■ **Challenges**
[1] According to the text on storage dimensions, what value should the kind field have for the first two dimensions?
[2] Pick up the text on storage dimensions from its last line and carry it forward.

■ **Reading text**
◆ ◆ ◆ ◆
Each of your output dimensions should have a corresponding StorageDimension struct. The order of these dimensions matters: the first dimension in the array will be the fastest-varying dimension as you acquire. Then the next dimension will be the next-fastest varying, and so on. The last dimension will be the slowest-varying, i.e., the append dimension.

The first two dimensions should represent the width and height of the frame, respectively. The array_size_px for these dimensions should match the width and height of the frame, and the kind field should be DimensionType_Space. The rest of the dimensions should match the order of acquisition.

You can configure chunking and sharding for each dimension by setting the chunk_size_px and shard_size_chunks fields, respectively.

In general, you should not manipulate this struct, or the array, directly. Instead, there are helper functions that can be used to initialize the array and set up each of the storage dimensions, given a pointer to the StorageProperties struct that contains them:

/// Initializes StorageProperties, allocating string storage on the heap
/// and filling out the struct fields.
/// @returns 0 when `bytes_of_out` is not large enough, otherwise 1.
/// @param[out] out The constructed StorageProperties object.
/// @param[in] first_frame_id (unused; aiming for future file rollover
/// support
/// @param[in] filename A c-style null-terminated string. The file to create
///                     for streaming.
/// @param[in] bytes_of_filename Number of bytes in the `filename` buffer
///                              including the terminating null.
/// @param[in] metadata A c-style null-terminated string. Metadata string
///                     to save along side the created file.
/// @param[in] bytes_of_metadata Number of bytes in the `metadata` buffer
///                              including the terminating null.
/// @param[in] pixel_scale_um The pixel scale or size in microns.
/// @param[in] dimension_count The number of dimensions in the storage
/// array. Each of the @p dimension_count dimensions will be initialized
/// to zero.
◆ ◆ ◆ ◆
■ **Rows**
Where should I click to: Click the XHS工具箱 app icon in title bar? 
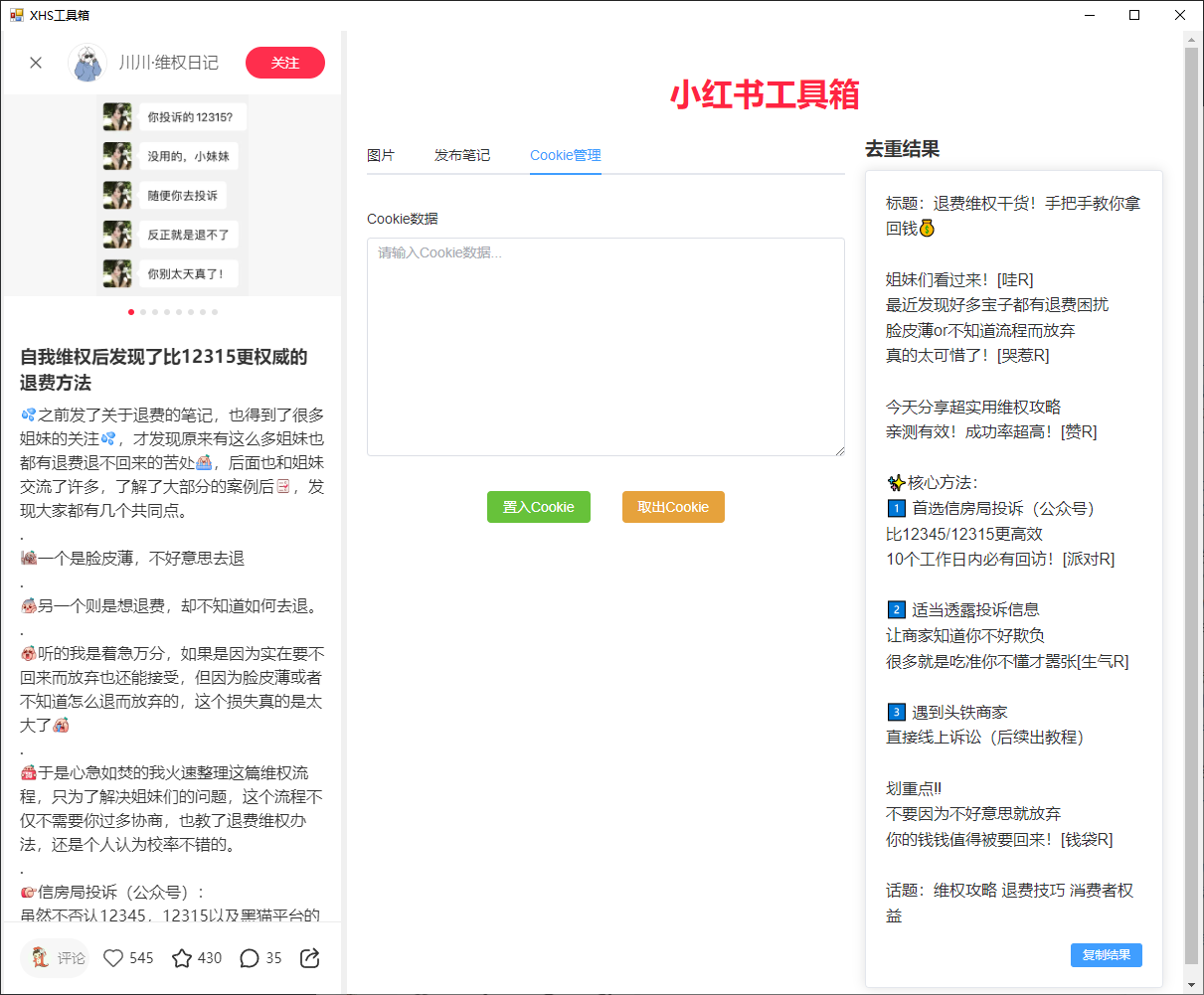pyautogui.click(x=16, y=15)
◆ ◆ ◆ ◆
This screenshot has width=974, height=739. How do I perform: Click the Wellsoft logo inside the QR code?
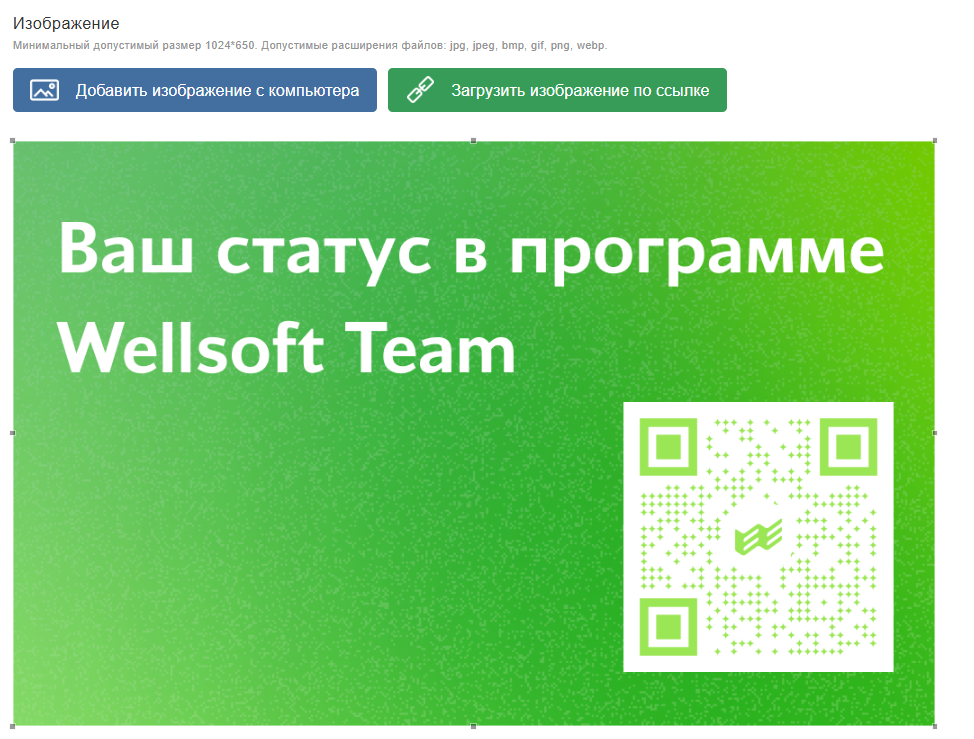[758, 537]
◆ ◆ ◆ ◆
■ **Responses for each task**
[1] DimensionType_Space

[2]
int storage_properties_init(struct StorageProperties* out,
                            uint32_t first_frame_id,
                            const char* filename,
                            size_t bytes_of_filename,
                            const char* metadata,
                            size_t bytes_of_metadata,
                            struct PixelScale pixel_scale_um,
                            uint8_t dimension_count);

/// @brief Set the value of the StorageDimension struct at index `index` in
/// `out`.
/// @param[out] out The StorageProperties struct containing the
/// StorageDimension array.
/// @param[in] index The index of the dimension to set.
/// @param[in] name The name of the dimension.
/// @param[in] bytes_of_name The number of bytes in the name buffer.
///                          Should include the terminating NULL.
/// @param[in] kind The type of dimension.
/// @param[in] array_size_px The size of the array along this dimension.
/// @param[in] chunk_size_px The size of a chunk along this dimension.
/// @param[in] shard_size_chunks The number of chunks in a shard along this
///                              dimension.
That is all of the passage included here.